In some embodiments, the 3′ engineering region may include the RNA protection motif and alinker for linking the RNA protection motif. The linker serves to link the RNA protection motif and the primer binding site in the epegRNA. In some embodiments, the linker for linking the RNA protection motif may contain an RNA sequence. In some embodiments, the linker for linking the RNA protection motif may contain a DNA sequence. In some embodiments, the linker for linking the RNA protection motif may be 1, 2, 3, 4, 5, 6, 7, 8, 9, 10, 11, 12, 13, 14, 15, 16, 17, 18, 19, 20, 21, 22, 23, 24, 25, 26, 27, 28, 29, 30, 31, 32, 33, 34, 35, 36, 37, 38, 39, or 40 nt or greater in length, or may be of a length within a range set by any two values selected from the above-described values. In some embodiments, the linker for linking the RNA protection motif may be designed to avoid base pairing interactions between the linker and the PBS or between the linker and the spacer of the pegRNA. In some embodiments, the sequence of the linker for linking the RNA protection motif may be designed in consideration of the sequence in the target region of the target DNA molecule.

Hereinbelow, various prime editing versions developed on the basis of the prime editor protein and the pegRNA, the basic elements of prime editing, are to be illustrated. Prime editing is not limited to the versions illustrated below.

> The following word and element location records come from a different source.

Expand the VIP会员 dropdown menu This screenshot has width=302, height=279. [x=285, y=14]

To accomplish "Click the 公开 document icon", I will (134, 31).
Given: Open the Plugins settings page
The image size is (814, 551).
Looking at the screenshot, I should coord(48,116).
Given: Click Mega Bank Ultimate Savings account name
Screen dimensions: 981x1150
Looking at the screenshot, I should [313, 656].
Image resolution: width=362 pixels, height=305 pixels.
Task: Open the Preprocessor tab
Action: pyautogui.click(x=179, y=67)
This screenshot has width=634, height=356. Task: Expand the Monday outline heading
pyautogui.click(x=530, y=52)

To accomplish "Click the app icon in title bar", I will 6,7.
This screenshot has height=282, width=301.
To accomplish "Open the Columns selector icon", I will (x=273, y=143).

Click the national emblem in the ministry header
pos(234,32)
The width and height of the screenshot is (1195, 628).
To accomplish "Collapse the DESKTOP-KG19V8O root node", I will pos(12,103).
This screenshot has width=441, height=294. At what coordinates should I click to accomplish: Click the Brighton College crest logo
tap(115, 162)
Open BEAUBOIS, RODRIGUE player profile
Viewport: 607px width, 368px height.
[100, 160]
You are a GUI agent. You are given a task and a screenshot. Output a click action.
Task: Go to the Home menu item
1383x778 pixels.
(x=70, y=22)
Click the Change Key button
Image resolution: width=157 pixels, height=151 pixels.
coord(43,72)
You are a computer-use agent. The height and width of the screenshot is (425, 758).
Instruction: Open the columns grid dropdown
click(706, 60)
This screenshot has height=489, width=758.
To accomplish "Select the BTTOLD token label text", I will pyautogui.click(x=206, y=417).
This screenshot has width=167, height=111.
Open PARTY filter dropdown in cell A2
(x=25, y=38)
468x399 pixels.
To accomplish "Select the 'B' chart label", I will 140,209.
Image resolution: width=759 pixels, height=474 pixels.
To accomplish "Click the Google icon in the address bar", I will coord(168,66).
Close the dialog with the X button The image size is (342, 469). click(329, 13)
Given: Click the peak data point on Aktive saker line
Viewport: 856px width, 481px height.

Examples of Prime Editing Versions
Overview of Examples of Prime Editing Versions

Various prime editing versions have been developed on the basis of the above-described core mechanism of prime editing. For the benefit of technologists in the art, examples of prime editing versions are to be explained. A method for finding off-targets in prime editing, provided by the present application, may use prime editor proteins in many prime editing versions illustrated below, many types of pegRNAs including epegRNAs, and/or additional elements such as a dnMLH1, but are not particularly limited. Furthermore, the method for finding off-targets in prime editing, provided by the present application, may also be applied to the prime editing versions illustrated below and to new prime editing versions to be developed later. Thus, it should be noted that the prime editing versions illustrated below do not limit the range of application of methods provided by the present application.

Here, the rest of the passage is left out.